Não menosprezo esse ponto de vista, mas pode ser visto de outro ponto de vista, que é o da redistribuição dos rendimentos. Justificar-se-á que metade dos portugueses esteja isenta do pagamento de taxas moderadoras? Dizemos que deve haver dois critérios centrais que justificam isenções: o dos rendimentos e o da cronicidade da doença. Não deve haver assuntos tabu. Temos de estudar estas questões com seriedade e saber que há escolhas a ser feitas com base em racionalidade e de modo a que os portugueses saibam aquilo que o SNS pode dar e aquilo que não pode dar.

Não é racional, por exemplo, dar isenção a grávidas ricas e pobres?

Do ponto de vista financeiro é quase despiciendo - as taxas moderadoras representam um por cento das despesas de saúde -, o que interessa é o princípio da transparência.

No caso das crianças com menos de 12 anos, elas só continuariam a estar isentas se fossem de famílias de baixos rendimentos ou doentes crónicos?

Pode haver pais que não levam as crianças ao médico de família ou ao pediatra porque têm de pagar taxas moderadas, um argumento sério. Mas também faz sentido que pais de crianças de altos rendimentos estejam isentos de taxas moderadoras? Ou será que o produto dessas taxas moderadoras poderá ser utilizado para redistribuir de forma mais equitativa o financiamento? Os dois são argumentos sérios.

Este não é o primeiro governo que se preocupa com a questão do financiamento. Já houve quatro estudos cujas recomendações não foram usadas. Este é mais um estudo para ir para a gaveta ou é para ser usado in extremis?

[risos] Em termos de decisão não sei, nem é da minha competência saber.
Como é que interpreta a demora do Ministério da Saúde em só agora divulgar um relatório que foi entregue em Fevereiro?

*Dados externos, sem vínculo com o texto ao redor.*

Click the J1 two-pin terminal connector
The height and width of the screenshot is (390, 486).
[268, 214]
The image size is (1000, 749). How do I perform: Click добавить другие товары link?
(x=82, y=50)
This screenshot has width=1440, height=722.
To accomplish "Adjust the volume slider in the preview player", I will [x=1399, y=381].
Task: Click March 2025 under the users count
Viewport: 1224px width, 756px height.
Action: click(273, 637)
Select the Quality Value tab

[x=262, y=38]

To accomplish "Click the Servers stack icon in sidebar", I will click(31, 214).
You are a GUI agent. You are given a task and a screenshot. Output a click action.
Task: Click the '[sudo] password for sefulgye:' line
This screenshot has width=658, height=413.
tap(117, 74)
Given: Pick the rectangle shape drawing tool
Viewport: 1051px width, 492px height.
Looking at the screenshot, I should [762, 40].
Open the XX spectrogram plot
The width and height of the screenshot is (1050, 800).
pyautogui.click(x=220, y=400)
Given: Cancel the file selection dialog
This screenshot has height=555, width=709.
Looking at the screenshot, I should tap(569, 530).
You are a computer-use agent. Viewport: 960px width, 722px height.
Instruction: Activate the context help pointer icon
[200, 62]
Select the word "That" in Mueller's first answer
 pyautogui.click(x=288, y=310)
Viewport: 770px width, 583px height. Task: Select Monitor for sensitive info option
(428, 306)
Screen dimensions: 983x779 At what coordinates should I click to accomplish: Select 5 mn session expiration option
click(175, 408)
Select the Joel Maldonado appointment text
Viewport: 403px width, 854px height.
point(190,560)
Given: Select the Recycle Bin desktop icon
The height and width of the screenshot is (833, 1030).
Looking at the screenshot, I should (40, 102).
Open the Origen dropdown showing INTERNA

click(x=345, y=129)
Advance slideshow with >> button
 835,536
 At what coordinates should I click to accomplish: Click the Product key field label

Nós fizemos o nosso trabalho e cumprimos prazos. Não me compete comentar opções do Governo.

A sustentabilidade do SNS está em causa?

Penso que não. Estou surpreendido com este crescimento da despesa com o SNS de 2,9 por cento [2004-2006]. Agora, se quiser marcar uma conversa para daqui a um ano ou dois, se calhar dar-lhe-ei uma resposta diferente.